• What you should do
Copy the listing below word for word, starting at the line that contains "At what (x,y)" and stopping after the line that contains "at that location.". Leave the pictures out.

• Available records
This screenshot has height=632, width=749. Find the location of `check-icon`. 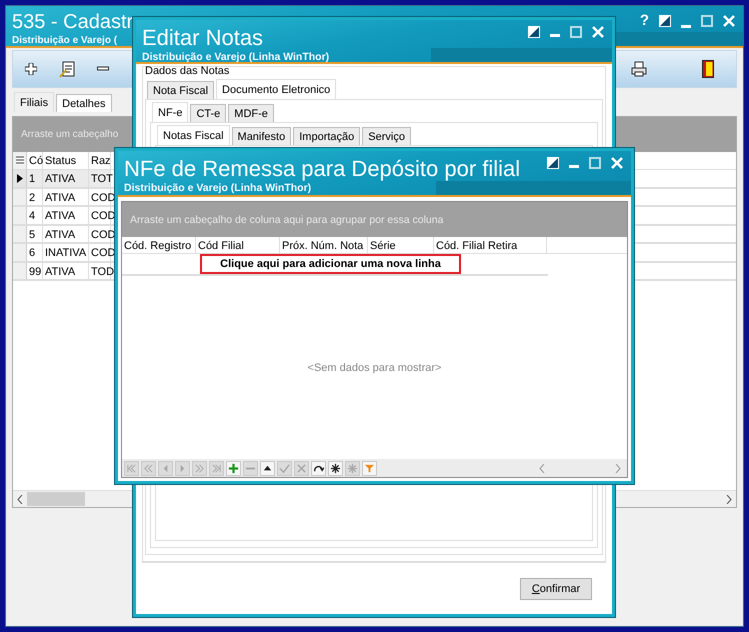

check-icon is located at coordinates (284, 468).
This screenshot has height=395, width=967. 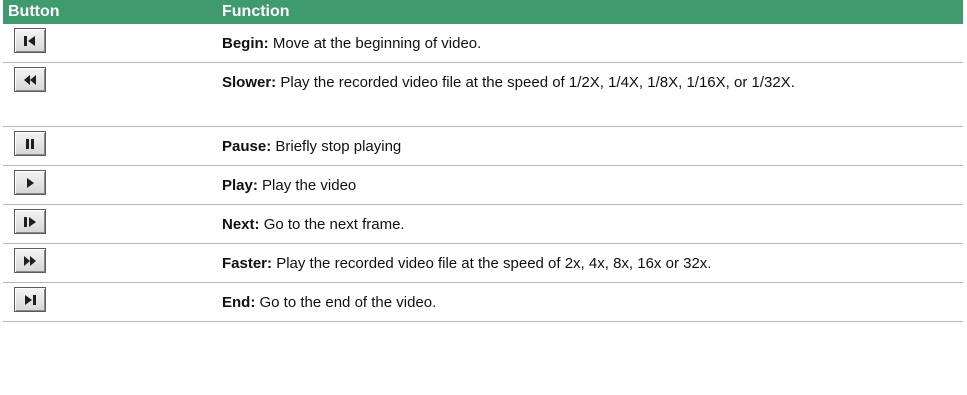 What do you see at coordinates (334, 224) in the screenshot?
I see `function-desc: Go to the next frame.` at bounding box center [334, 224].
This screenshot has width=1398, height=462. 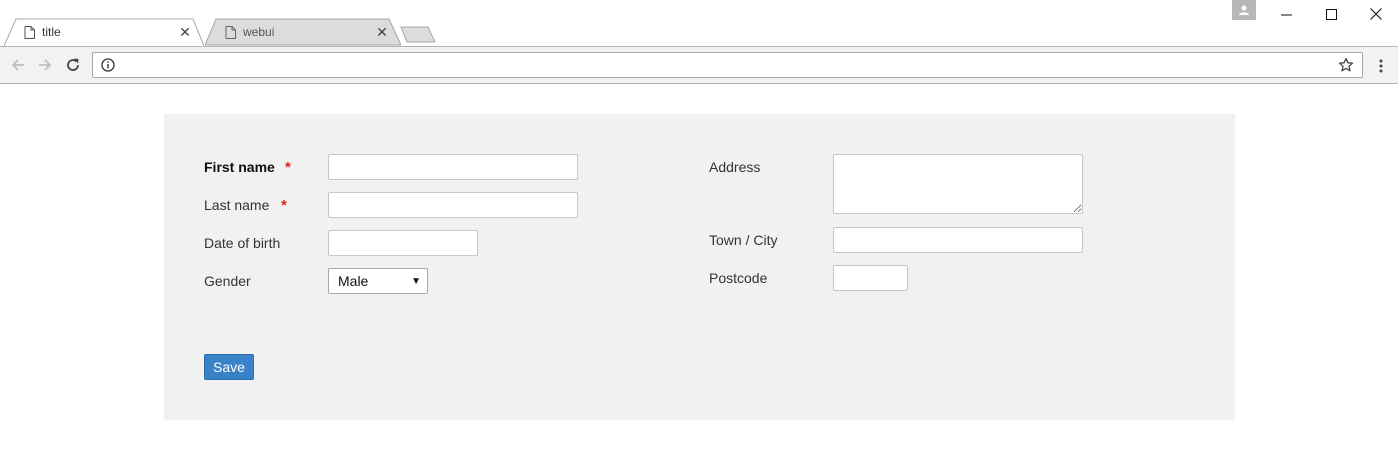 What do you see at coordinates (284, 206) in the screenshot?
I see `last-name-required-mark: *` at bounding box center [284, 206].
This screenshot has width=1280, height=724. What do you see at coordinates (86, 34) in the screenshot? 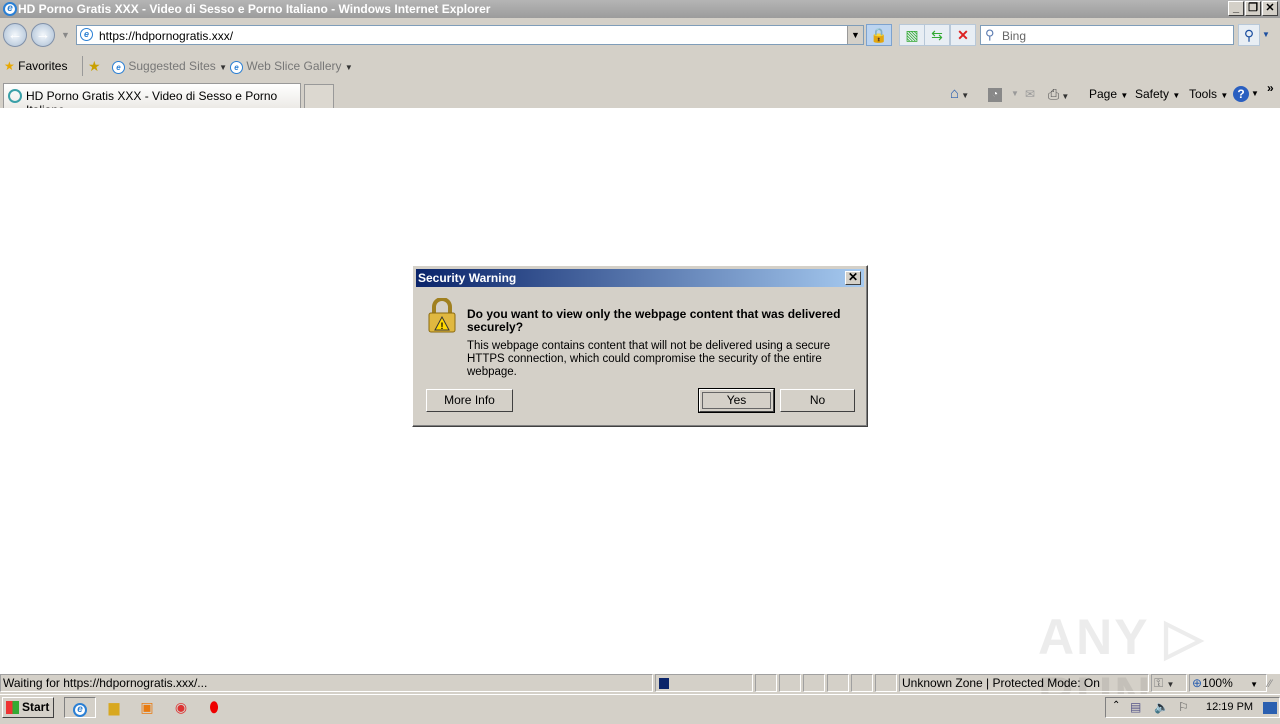
I see `page-icon: e` at bounding box center [86, 34].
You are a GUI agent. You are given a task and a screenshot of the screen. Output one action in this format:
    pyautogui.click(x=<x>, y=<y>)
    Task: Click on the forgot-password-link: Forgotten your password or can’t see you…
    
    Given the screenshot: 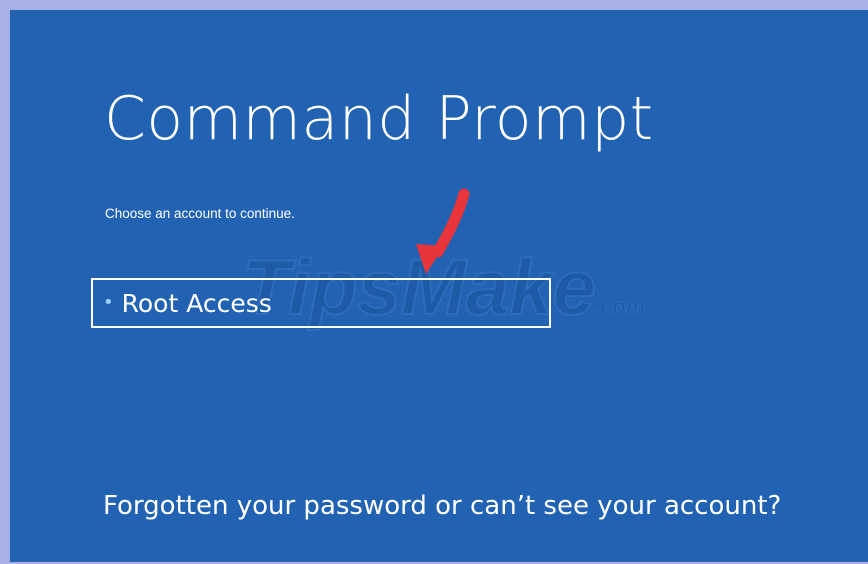 What is the action you would take?
    pyautogui.click(x=442, y=506)
    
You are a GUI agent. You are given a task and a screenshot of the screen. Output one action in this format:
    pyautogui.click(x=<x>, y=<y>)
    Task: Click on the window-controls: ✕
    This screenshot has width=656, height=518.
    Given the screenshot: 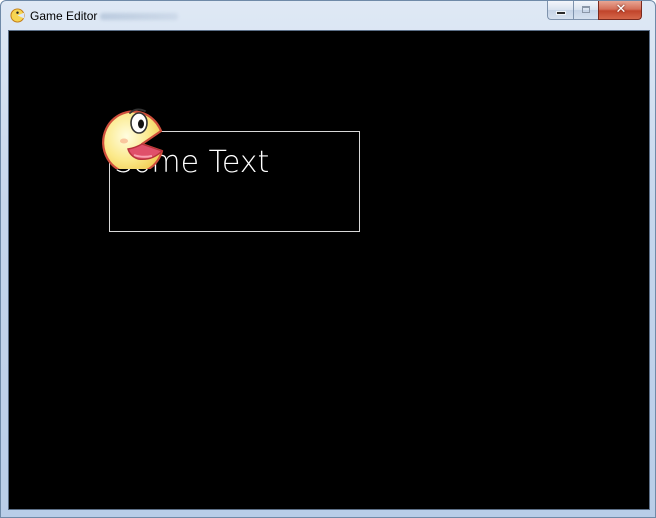 What is the action you would take?
    pyautogui.click(x=594, y=11)
    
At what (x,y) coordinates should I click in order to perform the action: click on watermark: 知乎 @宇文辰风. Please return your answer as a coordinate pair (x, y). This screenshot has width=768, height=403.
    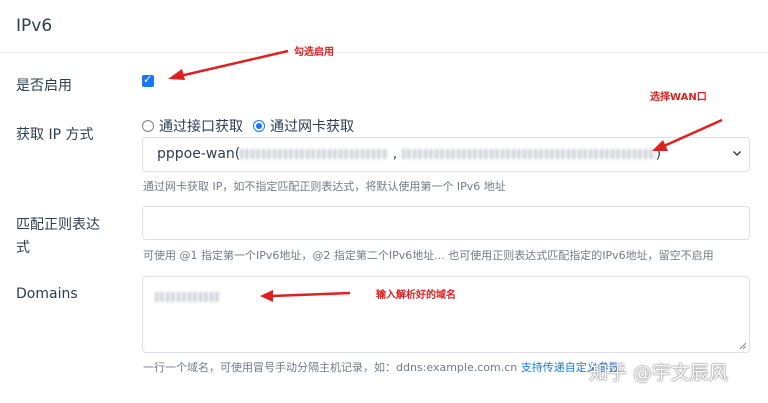
    Looking at the image, I should click on (659, 373).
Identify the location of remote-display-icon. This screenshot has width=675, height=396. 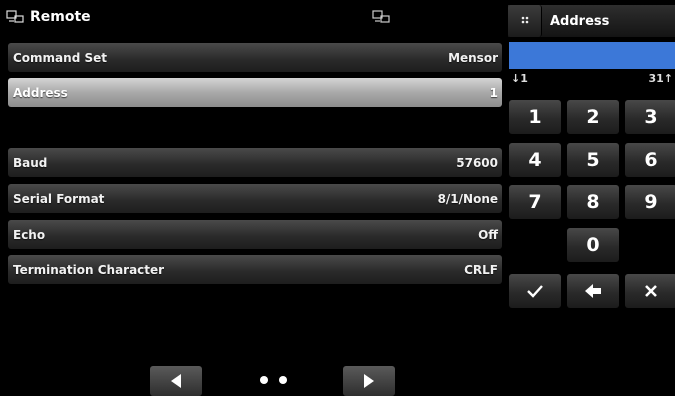
(381, 18).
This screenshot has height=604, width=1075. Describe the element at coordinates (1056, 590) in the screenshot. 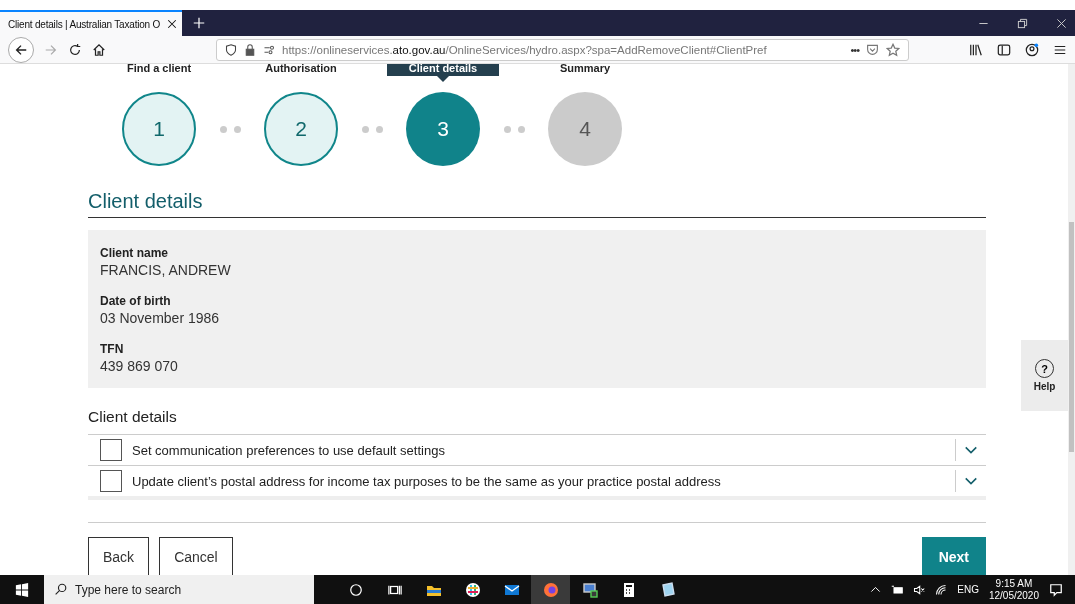

I see `notification-icon` at that location.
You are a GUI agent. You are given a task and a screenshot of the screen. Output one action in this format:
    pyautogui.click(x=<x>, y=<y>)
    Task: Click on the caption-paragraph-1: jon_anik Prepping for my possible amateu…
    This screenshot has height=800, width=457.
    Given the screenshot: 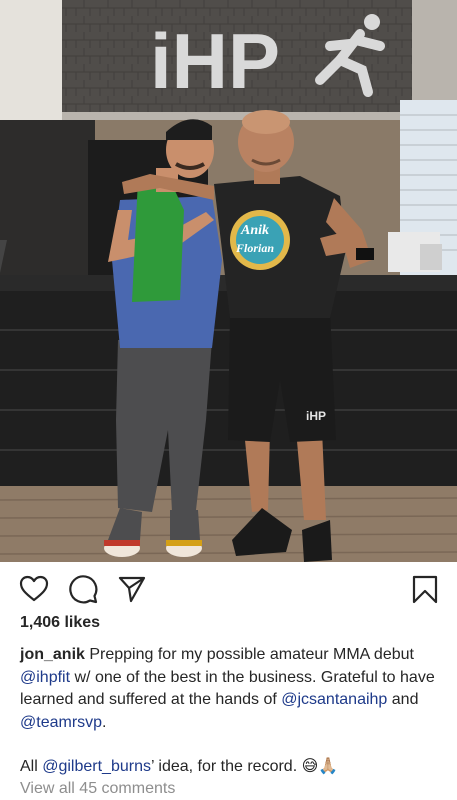 What is the action you would take?
    pyautogui.click(x=232, y=689)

• Answer box
At what (x,y) coordinates should I click in order to perform the action: click on watermark: 知乎 @宇文辰风. Please return your answer as a coordinate pair (x, y). This screenshot has width=768, height=403.
    Looking at the image, I should click on (659, 373).
Identify the location of remote-display-icon. This screenshot has width=675, height=396. 
(381, 18).
This screenshot has height=604, width=1075. Describe the element at coordinates (1056, 590) in the screenshot. 

I see `notification-icon` at that location.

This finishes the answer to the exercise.